Look through the data for the string "green". Copy every line where it is found.

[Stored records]
- - -

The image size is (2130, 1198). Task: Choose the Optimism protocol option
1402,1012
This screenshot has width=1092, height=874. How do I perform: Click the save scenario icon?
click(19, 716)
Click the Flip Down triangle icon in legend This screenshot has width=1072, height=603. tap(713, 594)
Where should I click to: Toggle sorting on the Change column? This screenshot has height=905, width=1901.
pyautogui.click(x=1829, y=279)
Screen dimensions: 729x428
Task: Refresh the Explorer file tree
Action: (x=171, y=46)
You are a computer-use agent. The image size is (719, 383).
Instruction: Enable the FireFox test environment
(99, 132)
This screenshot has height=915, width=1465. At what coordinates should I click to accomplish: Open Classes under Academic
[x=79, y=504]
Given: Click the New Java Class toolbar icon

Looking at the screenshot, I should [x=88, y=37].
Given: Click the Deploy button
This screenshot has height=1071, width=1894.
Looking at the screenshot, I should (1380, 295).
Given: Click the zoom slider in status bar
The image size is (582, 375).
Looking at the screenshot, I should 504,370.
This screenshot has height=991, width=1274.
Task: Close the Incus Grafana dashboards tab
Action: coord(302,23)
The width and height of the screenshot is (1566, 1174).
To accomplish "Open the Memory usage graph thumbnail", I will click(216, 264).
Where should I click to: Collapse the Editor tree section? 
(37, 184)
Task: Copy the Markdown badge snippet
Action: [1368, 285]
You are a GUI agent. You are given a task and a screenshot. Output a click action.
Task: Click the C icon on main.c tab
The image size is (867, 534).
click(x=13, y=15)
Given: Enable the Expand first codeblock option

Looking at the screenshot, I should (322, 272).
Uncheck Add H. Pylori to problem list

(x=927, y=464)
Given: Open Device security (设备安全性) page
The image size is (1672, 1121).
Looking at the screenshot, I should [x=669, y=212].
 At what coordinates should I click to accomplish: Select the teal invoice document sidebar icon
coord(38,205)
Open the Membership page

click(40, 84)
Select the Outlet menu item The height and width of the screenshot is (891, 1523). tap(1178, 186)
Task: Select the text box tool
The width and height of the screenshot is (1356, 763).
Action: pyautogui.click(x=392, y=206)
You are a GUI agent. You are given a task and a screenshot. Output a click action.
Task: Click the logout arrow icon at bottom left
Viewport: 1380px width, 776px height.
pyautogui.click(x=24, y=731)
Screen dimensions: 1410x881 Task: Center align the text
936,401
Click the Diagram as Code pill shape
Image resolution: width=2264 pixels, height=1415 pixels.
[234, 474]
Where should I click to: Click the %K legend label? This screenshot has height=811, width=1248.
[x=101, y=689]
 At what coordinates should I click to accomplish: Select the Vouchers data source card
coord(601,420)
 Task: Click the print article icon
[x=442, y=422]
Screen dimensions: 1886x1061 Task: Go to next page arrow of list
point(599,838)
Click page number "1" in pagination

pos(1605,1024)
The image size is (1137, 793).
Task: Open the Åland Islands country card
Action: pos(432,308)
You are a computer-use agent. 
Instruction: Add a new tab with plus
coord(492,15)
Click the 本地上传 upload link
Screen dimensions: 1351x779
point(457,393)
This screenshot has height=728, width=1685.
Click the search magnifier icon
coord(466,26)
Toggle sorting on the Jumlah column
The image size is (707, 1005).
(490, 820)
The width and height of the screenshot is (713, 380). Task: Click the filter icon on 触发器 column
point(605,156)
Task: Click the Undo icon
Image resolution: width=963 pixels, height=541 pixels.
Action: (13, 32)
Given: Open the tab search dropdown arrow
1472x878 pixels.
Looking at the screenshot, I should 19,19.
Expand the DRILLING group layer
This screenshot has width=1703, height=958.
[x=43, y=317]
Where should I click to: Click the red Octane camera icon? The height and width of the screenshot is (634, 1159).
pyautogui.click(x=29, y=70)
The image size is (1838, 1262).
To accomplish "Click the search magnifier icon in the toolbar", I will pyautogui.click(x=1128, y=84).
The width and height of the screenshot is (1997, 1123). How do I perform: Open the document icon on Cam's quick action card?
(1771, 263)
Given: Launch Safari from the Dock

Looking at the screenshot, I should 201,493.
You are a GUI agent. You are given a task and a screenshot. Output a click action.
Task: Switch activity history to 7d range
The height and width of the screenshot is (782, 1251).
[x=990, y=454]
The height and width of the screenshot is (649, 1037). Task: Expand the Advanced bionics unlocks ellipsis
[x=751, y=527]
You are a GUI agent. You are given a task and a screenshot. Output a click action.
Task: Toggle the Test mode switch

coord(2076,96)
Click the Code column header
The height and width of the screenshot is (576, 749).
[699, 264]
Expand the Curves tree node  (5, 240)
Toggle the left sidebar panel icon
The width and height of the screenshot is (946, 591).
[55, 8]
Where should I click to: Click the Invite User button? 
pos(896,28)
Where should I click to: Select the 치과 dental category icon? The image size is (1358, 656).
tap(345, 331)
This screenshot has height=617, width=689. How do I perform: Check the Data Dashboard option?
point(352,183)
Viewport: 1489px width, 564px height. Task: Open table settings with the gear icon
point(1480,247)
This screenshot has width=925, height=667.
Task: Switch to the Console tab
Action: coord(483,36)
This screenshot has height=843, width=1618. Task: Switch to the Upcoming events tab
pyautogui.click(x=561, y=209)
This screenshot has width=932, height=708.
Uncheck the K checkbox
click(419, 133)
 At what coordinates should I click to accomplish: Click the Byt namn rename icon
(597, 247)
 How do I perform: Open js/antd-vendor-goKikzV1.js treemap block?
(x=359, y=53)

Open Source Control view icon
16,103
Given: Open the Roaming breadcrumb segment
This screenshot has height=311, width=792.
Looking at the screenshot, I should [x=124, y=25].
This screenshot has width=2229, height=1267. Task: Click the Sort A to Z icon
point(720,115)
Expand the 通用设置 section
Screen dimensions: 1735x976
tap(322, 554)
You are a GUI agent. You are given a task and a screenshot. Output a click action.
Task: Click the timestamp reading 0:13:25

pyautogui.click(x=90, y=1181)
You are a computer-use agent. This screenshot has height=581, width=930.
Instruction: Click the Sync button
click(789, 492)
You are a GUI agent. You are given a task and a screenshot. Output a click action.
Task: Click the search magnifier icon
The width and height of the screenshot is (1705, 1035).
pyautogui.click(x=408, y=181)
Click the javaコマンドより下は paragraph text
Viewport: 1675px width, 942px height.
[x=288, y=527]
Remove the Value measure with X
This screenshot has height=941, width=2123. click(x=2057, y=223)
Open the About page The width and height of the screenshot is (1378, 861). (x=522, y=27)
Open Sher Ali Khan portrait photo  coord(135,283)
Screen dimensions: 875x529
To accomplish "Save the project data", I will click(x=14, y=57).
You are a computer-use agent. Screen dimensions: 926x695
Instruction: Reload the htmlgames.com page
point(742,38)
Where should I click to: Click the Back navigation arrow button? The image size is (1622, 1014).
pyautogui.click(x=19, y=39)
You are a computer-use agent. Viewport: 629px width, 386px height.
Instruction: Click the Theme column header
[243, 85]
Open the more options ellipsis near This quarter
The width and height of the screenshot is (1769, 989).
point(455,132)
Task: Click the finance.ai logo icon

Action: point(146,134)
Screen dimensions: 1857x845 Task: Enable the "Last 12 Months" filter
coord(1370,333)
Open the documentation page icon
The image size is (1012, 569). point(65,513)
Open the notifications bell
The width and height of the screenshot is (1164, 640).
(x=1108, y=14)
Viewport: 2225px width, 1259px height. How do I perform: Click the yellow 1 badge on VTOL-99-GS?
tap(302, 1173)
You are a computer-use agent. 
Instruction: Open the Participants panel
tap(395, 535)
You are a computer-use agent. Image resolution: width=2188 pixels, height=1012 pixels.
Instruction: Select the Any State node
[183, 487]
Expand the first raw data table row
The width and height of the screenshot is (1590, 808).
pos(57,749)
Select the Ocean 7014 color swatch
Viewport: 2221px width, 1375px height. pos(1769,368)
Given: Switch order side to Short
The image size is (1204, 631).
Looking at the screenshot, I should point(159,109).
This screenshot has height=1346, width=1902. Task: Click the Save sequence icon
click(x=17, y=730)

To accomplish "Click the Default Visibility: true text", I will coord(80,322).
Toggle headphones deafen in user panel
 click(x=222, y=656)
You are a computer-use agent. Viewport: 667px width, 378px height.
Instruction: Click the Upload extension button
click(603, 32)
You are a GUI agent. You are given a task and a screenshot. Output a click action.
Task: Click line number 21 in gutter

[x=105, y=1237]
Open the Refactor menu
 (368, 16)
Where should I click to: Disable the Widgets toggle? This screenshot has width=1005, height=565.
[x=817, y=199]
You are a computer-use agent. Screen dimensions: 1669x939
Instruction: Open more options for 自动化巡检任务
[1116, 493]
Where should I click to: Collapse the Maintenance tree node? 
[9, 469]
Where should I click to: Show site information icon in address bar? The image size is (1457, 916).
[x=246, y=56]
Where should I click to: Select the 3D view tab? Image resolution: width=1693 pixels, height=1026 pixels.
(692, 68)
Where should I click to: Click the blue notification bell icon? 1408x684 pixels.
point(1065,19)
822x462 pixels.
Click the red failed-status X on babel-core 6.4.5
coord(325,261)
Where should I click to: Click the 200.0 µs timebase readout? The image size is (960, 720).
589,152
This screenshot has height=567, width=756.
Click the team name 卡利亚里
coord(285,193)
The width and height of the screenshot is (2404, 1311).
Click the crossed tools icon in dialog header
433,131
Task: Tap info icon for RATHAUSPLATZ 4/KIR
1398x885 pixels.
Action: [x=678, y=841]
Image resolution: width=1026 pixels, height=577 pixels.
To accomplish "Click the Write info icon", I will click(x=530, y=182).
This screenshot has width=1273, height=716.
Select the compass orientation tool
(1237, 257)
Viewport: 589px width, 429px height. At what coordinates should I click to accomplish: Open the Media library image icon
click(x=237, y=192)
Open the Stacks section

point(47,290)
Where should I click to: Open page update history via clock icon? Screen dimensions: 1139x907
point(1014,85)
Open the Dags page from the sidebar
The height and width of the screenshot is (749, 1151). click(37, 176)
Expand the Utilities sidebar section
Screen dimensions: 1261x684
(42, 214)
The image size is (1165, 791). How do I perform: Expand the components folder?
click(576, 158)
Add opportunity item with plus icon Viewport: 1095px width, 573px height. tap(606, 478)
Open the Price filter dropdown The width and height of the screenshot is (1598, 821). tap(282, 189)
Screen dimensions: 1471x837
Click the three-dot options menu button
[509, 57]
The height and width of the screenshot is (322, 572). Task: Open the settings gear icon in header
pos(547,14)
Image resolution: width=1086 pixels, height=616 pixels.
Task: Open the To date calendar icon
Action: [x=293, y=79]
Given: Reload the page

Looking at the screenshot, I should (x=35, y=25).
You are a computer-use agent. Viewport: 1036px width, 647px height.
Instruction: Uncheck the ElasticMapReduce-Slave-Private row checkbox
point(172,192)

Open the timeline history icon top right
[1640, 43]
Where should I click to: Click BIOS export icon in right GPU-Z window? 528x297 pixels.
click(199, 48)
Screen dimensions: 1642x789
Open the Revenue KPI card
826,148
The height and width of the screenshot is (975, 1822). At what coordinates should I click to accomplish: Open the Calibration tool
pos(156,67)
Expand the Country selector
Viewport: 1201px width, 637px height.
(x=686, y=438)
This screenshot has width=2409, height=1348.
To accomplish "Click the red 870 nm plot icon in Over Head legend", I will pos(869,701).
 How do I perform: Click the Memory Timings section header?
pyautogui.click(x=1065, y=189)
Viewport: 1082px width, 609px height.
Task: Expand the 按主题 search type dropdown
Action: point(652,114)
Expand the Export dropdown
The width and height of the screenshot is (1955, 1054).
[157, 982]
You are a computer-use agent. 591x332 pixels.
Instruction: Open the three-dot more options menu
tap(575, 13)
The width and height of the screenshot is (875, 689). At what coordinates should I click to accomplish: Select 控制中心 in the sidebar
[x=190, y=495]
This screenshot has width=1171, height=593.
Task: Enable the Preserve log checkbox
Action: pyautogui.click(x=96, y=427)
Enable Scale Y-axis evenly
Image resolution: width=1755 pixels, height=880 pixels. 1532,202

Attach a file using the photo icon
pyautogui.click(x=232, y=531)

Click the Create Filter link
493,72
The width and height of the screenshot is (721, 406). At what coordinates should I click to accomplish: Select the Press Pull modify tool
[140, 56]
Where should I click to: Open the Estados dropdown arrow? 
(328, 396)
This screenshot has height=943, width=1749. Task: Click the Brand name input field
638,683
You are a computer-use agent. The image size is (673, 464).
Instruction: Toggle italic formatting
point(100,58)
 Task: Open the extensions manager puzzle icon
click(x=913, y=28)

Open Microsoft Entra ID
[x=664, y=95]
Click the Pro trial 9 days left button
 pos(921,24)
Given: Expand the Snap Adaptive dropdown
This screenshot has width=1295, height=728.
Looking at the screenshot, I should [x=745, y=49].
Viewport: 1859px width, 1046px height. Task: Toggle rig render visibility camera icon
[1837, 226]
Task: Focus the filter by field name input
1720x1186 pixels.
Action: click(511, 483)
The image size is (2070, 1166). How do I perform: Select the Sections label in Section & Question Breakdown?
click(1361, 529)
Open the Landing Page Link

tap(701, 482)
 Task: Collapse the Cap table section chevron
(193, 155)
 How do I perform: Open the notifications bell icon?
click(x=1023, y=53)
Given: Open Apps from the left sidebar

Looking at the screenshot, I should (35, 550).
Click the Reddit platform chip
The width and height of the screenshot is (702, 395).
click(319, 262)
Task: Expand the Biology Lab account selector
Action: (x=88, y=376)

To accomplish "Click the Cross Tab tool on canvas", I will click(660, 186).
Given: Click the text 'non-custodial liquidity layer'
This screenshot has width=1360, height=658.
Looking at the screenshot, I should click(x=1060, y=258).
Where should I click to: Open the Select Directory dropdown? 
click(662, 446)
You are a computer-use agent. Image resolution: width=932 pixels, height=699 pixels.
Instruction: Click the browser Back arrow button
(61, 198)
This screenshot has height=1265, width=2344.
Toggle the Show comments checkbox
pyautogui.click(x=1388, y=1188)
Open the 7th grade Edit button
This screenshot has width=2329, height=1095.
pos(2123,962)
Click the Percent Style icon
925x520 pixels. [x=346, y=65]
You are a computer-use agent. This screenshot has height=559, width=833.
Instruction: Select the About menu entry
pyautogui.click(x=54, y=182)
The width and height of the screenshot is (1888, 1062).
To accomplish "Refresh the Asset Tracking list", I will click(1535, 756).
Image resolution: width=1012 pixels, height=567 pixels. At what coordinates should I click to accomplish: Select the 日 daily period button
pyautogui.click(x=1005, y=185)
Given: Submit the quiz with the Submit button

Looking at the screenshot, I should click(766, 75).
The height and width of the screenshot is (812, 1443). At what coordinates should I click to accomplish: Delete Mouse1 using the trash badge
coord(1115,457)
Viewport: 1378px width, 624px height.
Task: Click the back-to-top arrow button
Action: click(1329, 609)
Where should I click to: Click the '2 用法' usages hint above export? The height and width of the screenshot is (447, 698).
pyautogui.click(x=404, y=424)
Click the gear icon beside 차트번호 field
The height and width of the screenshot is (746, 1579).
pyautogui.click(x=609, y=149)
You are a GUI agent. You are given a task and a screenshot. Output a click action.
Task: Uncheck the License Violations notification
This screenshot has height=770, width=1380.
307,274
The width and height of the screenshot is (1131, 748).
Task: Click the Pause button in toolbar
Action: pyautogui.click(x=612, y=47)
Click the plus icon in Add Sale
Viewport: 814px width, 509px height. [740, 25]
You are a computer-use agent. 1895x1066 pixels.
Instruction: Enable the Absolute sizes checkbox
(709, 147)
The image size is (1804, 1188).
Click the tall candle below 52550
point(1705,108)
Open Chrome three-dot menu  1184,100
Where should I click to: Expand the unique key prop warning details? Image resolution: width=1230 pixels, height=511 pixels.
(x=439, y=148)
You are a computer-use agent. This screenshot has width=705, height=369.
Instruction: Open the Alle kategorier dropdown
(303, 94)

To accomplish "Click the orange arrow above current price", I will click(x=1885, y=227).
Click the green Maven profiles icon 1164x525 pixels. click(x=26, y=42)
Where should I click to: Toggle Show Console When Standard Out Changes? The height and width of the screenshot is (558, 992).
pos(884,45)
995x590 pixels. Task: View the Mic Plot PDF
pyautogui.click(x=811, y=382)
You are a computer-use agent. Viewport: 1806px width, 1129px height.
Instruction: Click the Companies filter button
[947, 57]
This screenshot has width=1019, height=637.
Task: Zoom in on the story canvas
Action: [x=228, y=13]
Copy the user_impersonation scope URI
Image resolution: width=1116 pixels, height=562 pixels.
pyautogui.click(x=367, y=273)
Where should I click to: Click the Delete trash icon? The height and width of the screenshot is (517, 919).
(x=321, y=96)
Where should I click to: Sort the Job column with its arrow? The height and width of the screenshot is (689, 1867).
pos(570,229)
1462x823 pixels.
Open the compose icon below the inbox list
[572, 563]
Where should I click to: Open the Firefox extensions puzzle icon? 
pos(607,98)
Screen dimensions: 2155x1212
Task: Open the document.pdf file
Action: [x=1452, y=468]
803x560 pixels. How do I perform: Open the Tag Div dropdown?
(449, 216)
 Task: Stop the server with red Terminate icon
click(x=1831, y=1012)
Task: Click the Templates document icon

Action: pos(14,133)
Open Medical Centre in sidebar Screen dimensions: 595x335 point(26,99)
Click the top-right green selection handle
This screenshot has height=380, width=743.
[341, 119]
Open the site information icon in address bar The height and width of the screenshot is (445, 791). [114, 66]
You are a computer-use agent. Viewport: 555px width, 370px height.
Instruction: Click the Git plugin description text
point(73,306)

- - -

[Exercise result]
Click the green Maven profiles icon 1164x525 pixels. click(x=26, y=42)
Click the top-right green selection handle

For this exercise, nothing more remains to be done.